[Collected data entries]
· · · ·

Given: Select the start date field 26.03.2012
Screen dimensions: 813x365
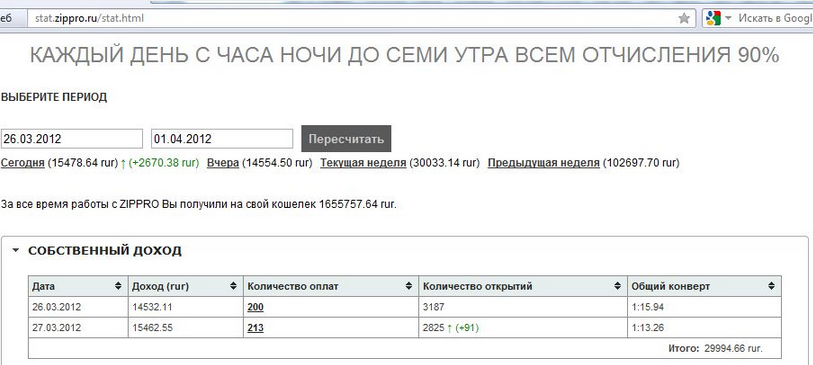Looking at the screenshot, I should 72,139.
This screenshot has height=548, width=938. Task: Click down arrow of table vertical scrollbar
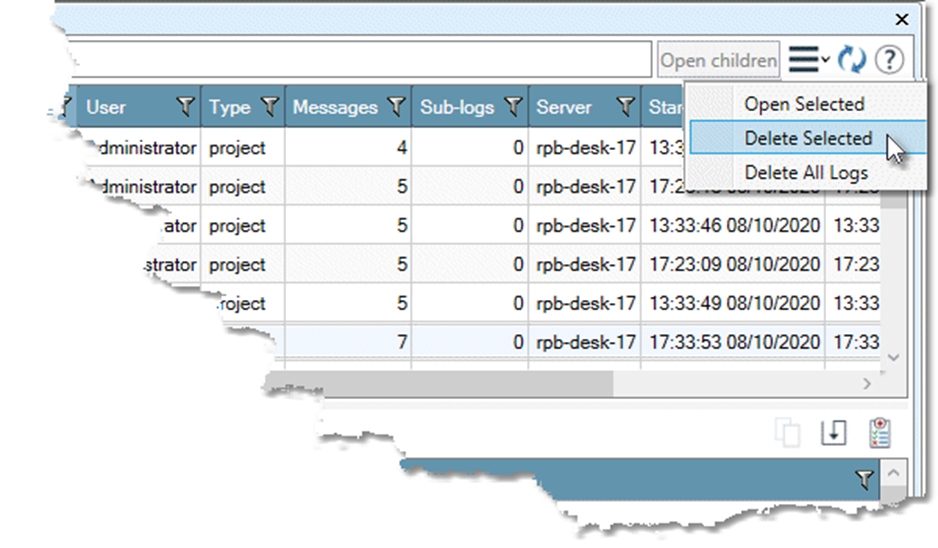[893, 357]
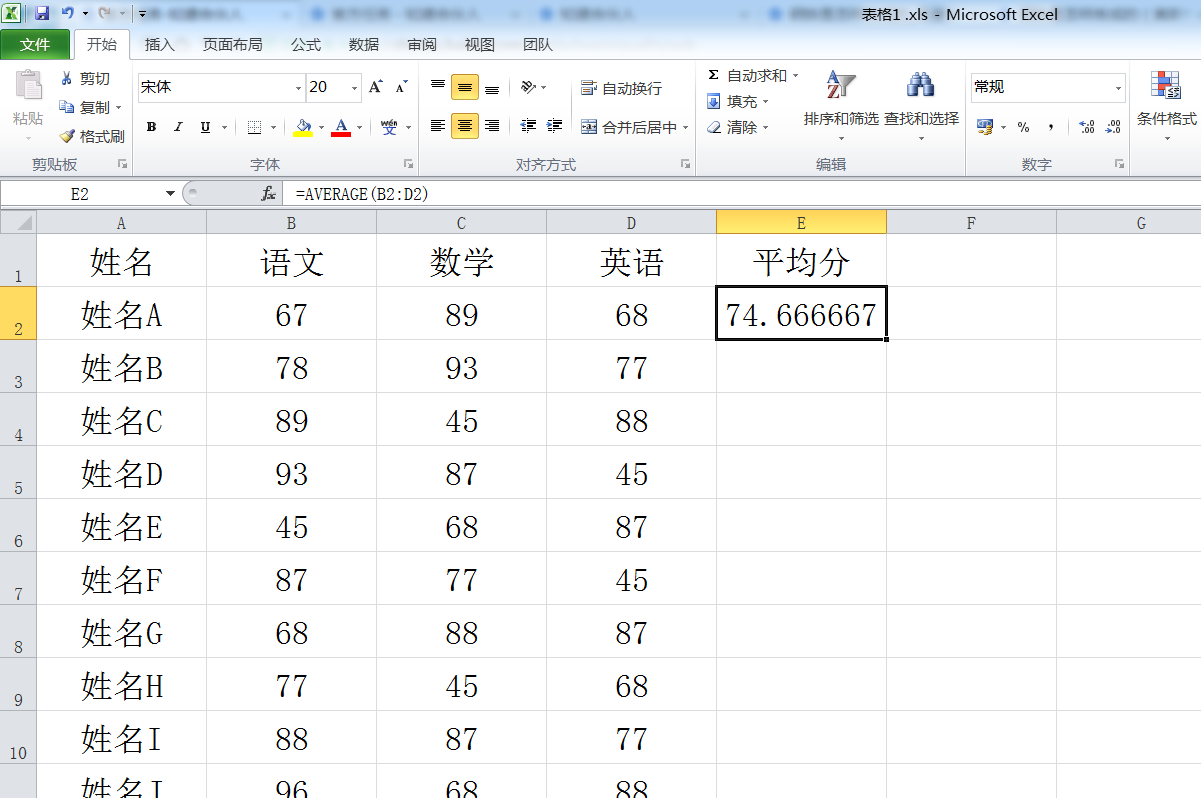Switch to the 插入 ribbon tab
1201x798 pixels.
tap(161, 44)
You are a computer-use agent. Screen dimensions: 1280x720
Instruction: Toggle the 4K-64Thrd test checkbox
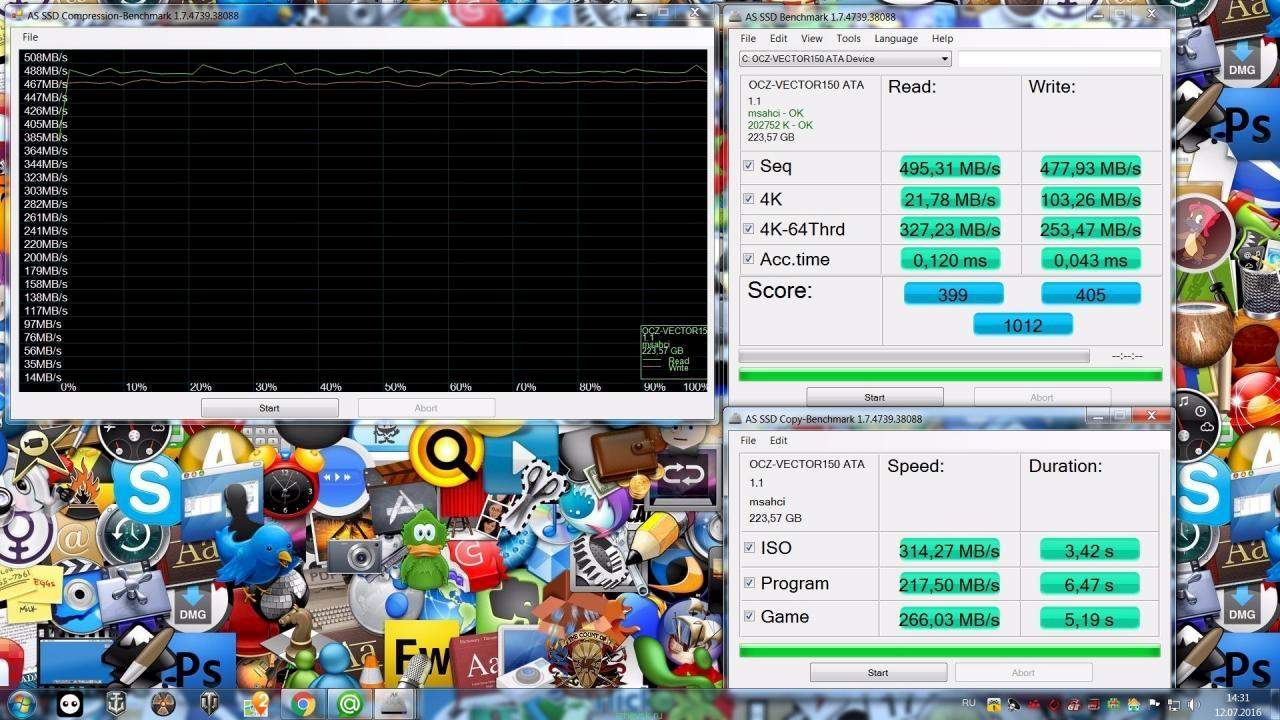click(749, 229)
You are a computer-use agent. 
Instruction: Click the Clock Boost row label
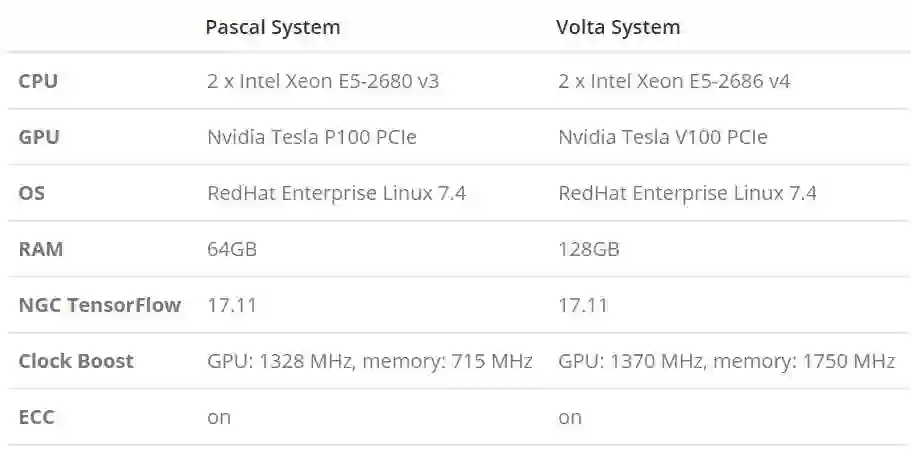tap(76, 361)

· · · ·

> [Activity] Reproduce all of the data exactly; the pictures do not belong in the copy.

> [Answer box]
Given: Select the start date field 26.03.2012
Screen dimensions: 813x365
Looking at the screenshot, I should 72,139.
This screenshot has height=548, width=938. Task: Click down arrow of table vertical scrollbar
[893, 357]
Switch to the 插入 ribbon tab
1201x798 pixels.
tap(161, 44)
You are a computer-use agent. Screen dimensions: 1280x720
Instruction: Toggle the 4K-64Thrd test checkbox
click(749, 229)
You are a computer-use agent. 
Instruction: Click the Clock Boost row label
tap(76, 361)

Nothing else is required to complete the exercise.